I tried asking this on the users' list, but no one responded, so I guess I'll try the dev list.

Tika's mime type detection routinely fails on fairly common files. For instance, every gif I've tried Tika returns application/octet- stream rather than image/gif. Plain text files without any extension also get marked application/octet-stream instead of text/plain.

I copied the tika-mimetypes.xml that's included in tika-0.3- SNAPSHOT.tar and added a glob for image/gif via:

  <mime-type type="image/gif">
    <glob pattern="*.gif" />
  </mime-type>

(which is odd that this has to be added since the default tika- config.xml configures a parser for this mime-type.)

I loaded the xml file via:

mimeTypes = MimeTypesFactory.create("/fullpath/tika- mimetypes.xml");
            parser = new AutoDetectParser();
            parser.setMimeTypes(mimeTypes);

but apparently the config file is silently failing to be loaded, or being ignored, or AutoDetectParser's mime detector isn't correctly checking the globs or something, none of which makes any sense. Something should either write to stderr or throw an exception if this was the case.

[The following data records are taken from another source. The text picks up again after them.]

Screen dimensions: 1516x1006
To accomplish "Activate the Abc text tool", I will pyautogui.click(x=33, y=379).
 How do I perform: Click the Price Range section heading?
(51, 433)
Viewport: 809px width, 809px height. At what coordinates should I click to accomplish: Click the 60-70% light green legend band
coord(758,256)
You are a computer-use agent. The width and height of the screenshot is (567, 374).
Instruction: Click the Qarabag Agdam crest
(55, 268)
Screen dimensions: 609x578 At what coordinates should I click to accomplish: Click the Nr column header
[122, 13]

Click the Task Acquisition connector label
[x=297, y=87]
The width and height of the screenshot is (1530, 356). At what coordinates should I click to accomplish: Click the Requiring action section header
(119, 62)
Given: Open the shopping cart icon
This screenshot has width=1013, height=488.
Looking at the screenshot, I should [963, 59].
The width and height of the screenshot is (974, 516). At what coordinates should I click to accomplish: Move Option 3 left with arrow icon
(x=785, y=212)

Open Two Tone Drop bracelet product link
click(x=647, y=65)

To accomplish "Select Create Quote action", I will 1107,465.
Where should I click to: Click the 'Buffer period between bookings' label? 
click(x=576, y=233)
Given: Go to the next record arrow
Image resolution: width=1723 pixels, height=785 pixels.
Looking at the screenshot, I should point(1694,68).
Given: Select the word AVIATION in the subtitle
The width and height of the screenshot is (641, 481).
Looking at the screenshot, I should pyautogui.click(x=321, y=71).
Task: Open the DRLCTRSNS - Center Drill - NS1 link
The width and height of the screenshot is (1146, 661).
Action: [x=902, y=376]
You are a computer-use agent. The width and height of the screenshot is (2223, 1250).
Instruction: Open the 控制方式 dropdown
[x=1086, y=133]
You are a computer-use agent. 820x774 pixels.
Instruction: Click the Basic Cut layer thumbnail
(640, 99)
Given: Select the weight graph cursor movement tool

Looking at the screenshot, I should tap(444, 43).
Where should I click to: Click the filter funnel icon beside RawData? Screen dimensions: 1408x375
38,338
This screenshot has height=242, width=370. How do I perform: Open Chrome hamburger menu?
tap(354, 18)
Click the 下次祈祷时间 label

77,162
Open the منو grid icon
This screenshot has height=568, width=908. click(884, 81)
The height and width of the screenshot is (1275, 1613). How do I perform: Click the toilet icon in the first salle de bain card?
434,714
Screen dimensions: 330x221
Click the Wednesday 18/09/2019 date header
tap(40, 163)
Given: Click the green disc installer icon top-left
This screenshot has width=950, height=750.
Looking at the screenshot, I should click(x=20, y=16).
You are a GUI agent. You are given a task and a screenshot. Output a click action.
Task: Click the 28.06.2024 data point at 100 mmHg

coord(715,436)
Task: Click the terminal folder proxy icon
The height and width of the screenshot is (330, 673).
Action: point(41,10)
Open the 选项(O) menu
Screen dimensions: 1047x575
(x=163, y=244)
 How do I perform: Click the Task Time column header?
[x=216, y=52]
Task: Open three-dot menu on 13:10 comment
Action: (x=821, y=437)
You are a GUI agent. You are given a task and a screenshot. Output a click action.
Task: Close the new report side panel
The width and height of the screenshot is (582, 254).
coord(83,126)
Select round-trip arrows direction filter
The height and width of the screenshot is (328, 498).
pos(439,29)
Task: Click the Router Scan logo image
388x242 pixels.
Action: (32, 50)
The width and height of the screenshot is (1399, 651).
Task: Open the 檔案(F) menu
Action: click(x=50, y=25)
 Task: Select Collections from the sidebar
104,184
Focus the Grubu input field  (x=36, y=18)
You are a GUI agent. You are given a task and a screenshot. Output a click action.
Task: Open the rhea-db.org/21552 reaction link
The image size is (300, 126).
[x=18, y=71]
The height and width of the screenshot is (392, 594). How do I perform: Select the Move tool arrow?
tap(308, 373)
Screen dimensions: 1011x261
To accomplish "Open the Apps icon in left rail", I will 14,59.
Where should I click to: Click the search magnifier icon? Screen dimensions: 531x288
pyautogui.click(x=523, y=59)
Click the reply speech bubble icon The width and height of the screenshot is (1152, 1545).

MimeTypes doesn't have a way to listing what mime-types are registered, and I can't find a publicly accessible way to programatically add a new MimeType to the MimeTypes class. (You can add glob patterns, but not actual types. `new MimeType()` fails because it's called outside its package.)

There is either a bug here, or there's some trick that is completely undocumented, or somehow tika-0.3-SNAPSHOT-standalone.jar is overriding everything.

I've even tried creating a new tika-config.xml with the fullpath to my tika-mimetypes.xml in it

        try {
            configFile= new File("/fullpath/tika-config.xml");
            config = new TikaConfig(configFile);
            parser = new AutoDetectParser(config);
            contentHandler = getContentHandler();
        } catch (org.xml.sax.SAXException e) {
            System.err.println("cant parse " + e.getMessage());
        } catch (TikaException e) {
            System.err.println("tika exception " + e.getMessage());
        } catch  (IOException e) {
System.err.println("can't read configfile " + e.getMessage());
        }
    }

but that just causes NullPointerException s to be thrown.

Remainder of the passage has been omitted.